SOURCE PASSAGE:
*** Block opens ***

Citation: mal420. "I Didn't Know What A Memory Was: An Experience with Alprazolam (Xanax) (exp18404)". Erowid.org. Oct 24, 2002. erowid.org/exp/18404
My freshman year I started experimenting with Xanax. I never really had a problem with it until the following years. I guess after popping half a bar or sometimes a whole one every once in a while, I decided I needed a stronger method of getting wasted. So the following year, subconsciously I started taking more and more of the drug. I don't know if it was because I was becoming more tolerant, or I was just being dumb. After a few months I was starting to notice that I was taking at least a bar a day during the week, and about 10 during the weekend. I started out buying a couple every once and a while, and by this time I was buying 20-30 every weekend, and would be left be none by Monday (I would get all barred out and hand them out at parties sometimes). I found myself being pissed off all the time when I wasn't pilled out, always trying to scrounge up money to buy them, and being pissed off at my friends all the time because I always thought they were lying to me about what I was doing while I was on them.
So, now I know longer take bars. It sucks but it's for the best. You see, I guess I'm one of those people who doesn't know when they should stop. So if your one of those people, I strongly recommend you be careful. I lost a lot of friends and I didn't even know what a memory was for about a year.

*** Block closes ***

AVAILABLE DATA:
*** Block opens ***

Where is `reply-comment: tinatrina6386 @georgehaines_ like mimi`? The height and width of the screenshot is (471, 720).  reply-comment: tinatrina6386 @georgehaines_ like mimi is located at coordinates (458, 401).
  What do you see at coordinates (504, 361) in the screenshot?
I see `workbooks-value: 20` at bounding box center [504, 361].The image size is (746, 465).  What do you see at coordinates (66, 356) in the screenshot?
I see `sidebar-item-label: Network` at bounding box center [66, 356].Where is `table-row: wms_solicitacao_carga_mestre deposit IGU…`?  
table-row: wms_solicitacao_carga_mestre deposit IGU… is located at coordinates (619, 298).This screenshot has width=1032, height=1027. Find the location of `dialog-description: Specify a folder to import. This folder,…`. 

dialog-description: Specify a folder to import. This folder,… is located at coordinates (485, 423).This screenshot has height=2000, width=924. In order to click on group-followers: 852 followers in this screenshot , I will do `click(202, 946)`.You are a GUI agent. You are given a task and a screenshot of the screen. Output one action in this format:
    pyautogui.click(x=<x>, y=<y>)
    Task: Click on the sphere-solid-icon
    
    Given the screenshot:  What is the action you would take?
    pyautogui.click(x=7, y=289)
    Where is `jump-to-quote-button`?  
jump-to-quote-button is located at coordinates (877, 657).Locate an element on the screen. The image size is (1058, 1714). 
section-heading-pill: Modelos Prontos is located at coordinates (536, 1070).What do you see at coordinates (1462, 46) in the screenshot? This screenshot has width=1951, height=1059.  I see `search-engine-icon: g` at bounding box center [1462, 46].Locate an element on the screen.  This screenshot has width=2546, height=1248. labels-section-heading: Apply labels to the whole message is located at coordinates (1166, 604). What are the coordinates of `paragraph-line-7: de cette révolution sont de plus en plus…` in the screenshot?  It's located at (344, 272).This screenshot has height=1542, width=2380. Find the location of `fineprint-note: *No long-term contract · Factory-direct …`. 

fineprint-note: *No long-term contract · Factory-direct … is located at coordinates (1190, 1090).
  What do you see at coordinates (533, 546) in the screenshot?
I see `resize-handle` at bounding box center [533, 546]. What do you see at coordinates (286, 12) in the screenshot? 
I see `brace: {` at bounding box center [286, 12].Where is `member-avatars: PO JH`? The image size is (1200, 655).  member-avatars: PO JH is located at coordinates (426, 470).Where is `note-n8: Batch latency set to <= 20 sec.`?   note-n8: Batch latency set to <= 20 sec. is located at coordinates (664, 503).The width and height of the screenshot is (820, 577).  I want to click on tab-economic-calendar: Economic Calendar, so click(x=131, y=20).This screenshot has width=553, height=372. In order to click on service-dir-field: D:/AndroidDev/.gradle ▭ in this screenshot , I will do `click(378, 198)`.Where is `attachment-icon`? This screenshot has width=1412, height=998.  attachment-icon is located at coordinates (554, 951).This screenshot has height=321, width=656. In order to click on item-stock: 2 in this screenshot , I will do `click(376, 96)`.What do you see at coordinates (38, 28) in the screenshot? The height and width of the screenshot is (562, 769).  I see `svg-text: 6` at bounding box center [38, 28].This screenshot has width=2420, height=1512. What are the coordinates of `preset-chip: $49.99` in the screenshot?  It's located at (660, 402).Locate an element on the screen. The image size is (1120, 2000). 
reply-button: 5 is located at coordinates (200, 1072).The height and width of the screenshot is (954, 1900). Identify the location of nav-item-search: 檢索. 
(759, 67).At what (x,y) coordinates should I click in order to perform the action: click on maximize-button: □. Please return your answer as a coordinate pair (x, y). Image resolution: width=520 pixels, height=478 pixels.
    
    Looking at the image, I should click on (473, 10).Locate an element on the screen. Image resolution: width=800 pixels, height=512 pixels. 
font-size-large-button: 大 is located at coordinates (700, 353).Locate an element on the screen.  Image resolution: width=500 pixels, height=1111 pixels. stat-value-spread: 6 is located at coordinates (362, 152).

*** Block closes ***

TASK STATEMENT:
In the Xanax account, how many bars was the writer buying each weekend once the habit had grown?

RESPONSE TO THE EXERCISE:
20-30 every weekend